▸ Problem details
Go through the listing below and output exactly the line with "[Transporte público por", the line with "[Haters: da internet", and each line between; omit the rest.

____ Exercise materials

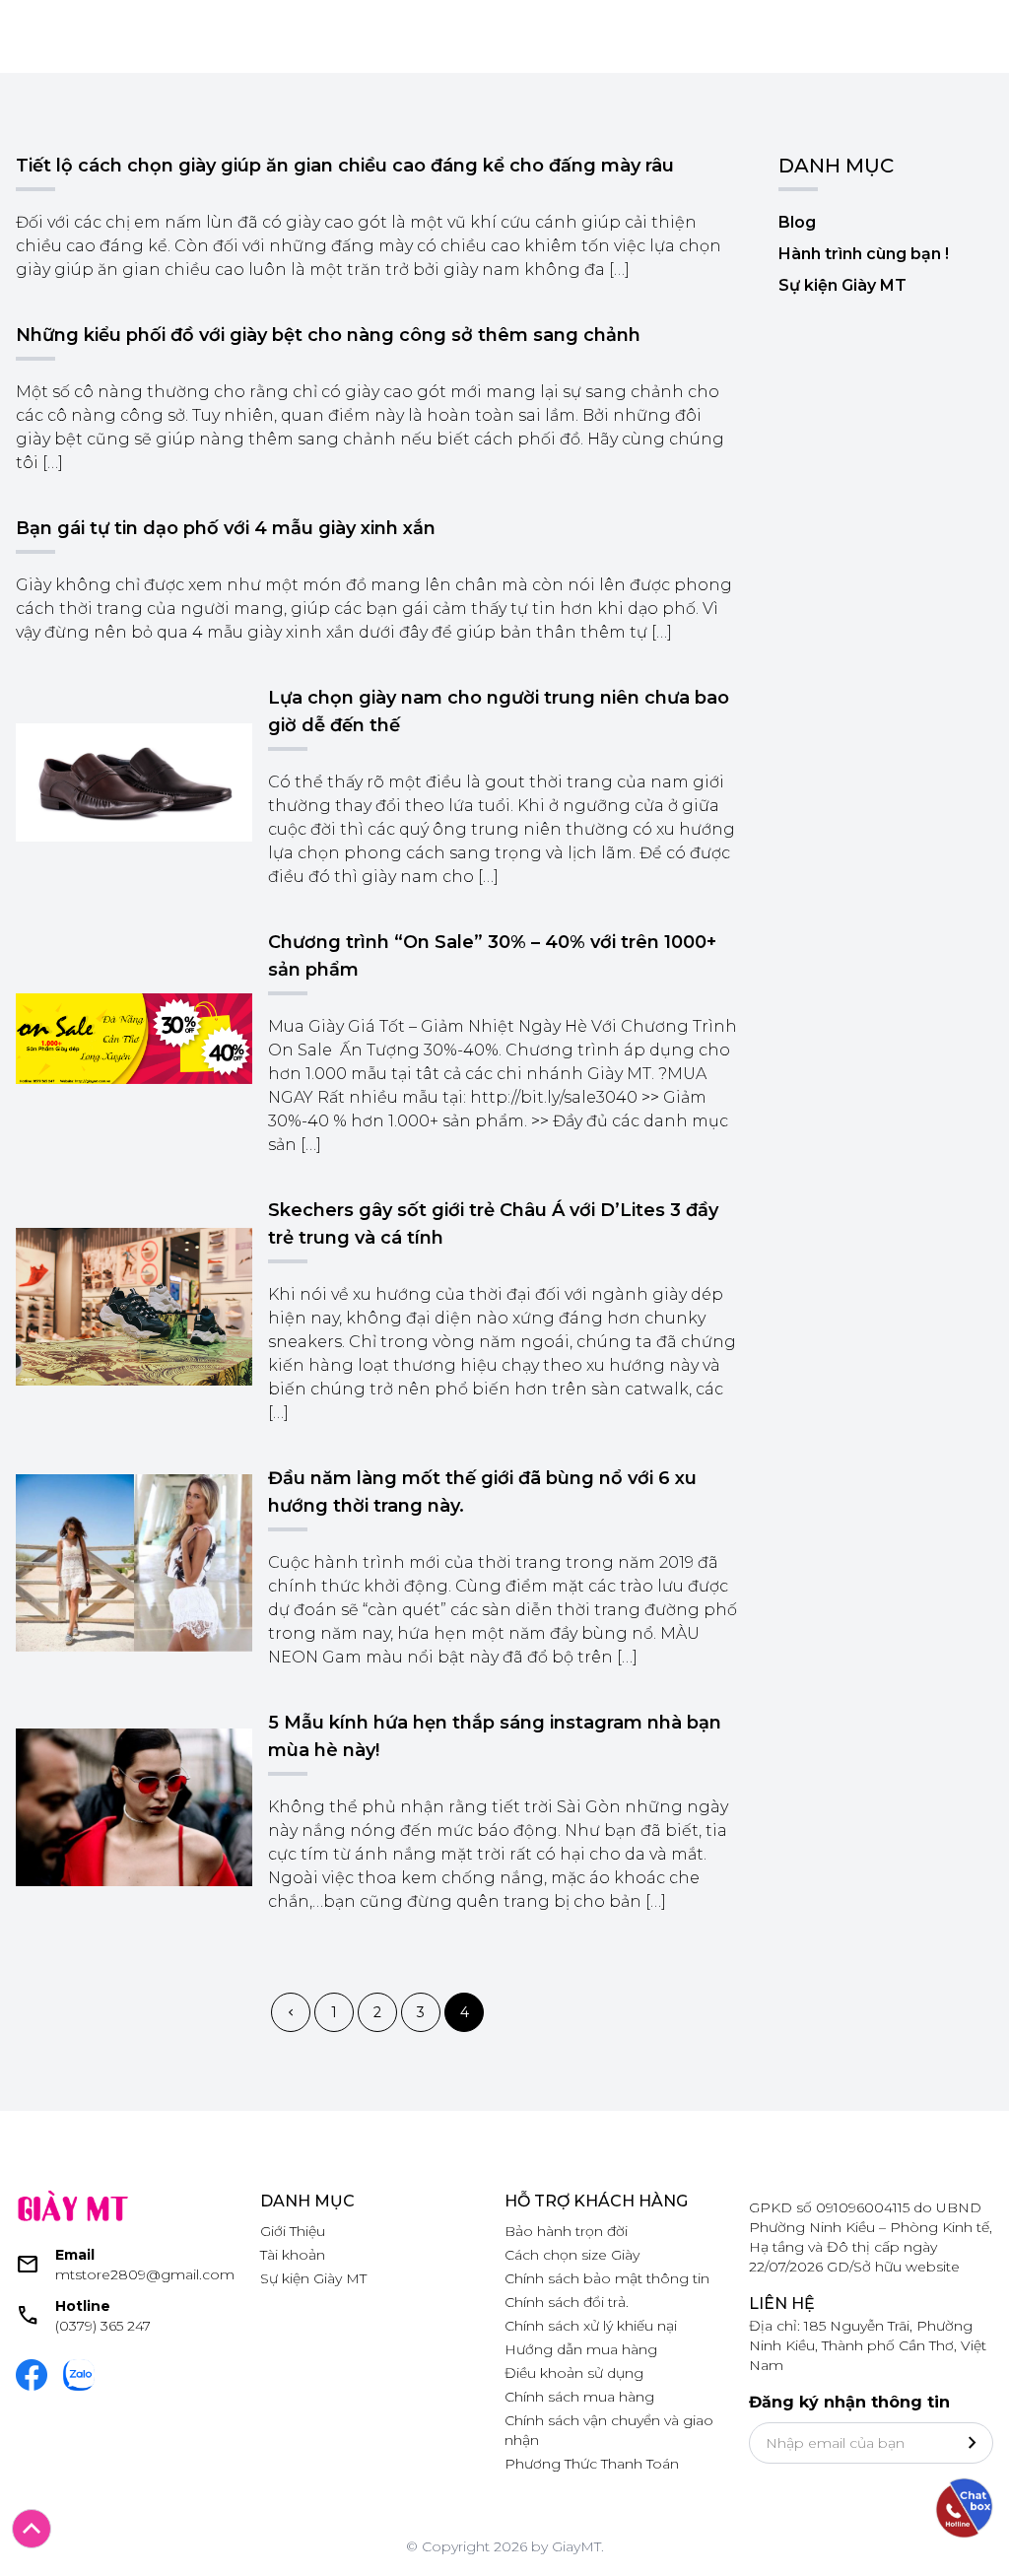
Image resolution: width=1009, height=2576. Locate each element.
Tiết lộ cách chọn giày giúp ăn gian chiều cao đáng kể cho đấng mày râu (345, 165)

________
____ Exercise materials

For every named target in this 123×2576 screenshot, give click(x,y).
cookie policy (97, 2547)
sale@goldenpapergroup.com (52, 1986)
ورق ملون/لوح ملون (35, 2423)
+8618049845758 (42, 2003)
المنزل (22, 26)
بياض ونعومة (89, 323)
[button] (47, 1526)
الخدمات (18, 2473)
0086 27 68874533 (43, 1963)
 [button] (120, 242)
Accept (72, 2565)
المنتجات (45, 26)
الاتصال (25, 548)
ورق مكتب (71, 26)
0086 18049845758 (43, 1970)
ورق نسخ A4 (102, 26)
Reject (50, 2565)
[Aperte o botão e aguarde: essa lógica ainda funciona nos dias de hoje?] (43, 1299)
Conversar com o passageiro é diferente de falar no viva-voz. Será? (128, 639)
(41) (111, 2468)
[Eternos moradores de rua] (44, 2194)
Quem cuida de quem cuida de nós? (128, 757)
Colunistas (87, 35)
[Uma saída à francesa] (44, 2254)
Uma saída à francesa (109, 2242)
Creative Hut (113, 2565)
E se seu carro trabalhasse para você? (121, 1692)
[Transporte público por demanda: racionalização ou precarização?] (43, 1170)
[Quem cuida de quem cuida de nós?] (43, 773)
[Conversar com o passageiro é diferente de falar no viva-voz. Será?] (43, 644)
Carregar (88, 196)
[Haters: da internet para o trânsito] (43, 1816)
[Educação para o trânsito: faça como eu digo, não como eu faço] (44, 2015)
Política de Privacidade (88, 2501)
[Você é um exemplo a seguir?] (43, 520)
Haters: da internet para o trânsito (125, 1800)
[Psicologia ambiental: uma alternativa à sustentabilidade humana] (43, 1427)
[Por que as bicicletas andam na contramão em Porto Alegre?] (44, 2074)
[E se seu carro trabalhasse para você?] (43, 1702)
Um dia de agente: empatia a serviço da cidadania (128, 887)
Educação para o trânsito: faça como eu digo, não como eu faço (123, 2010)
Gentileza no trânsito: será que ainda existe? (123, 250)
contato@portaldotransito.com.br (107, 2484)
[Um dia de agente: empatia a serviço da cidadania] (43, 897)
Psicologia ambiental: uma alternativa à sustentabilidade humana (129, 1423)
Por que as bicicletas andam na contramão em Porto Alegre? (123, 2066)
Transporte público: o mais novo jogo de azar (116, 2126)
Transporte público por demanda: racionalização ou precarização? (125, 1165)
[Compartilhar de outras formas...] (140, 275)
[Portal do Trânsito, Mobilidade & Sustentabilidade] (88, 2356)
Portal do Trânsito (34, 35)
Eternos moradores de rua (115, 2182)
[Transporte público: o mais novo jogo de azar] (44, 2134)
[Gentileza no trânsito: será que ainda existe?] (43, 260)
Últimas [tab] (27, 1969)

________

▸ Written solution
[Transporte público por demanda: racionalização ou precarização?] (43, 1170)
[Quem cuida de quem cuida de nós?] (43, 773)
[Conversar com o passageiro é diferente de falar no viva-voz. Será?] (43, 644)
Carregar (88, 196)
[Haters: da internet para o trânsito] (43, 1816)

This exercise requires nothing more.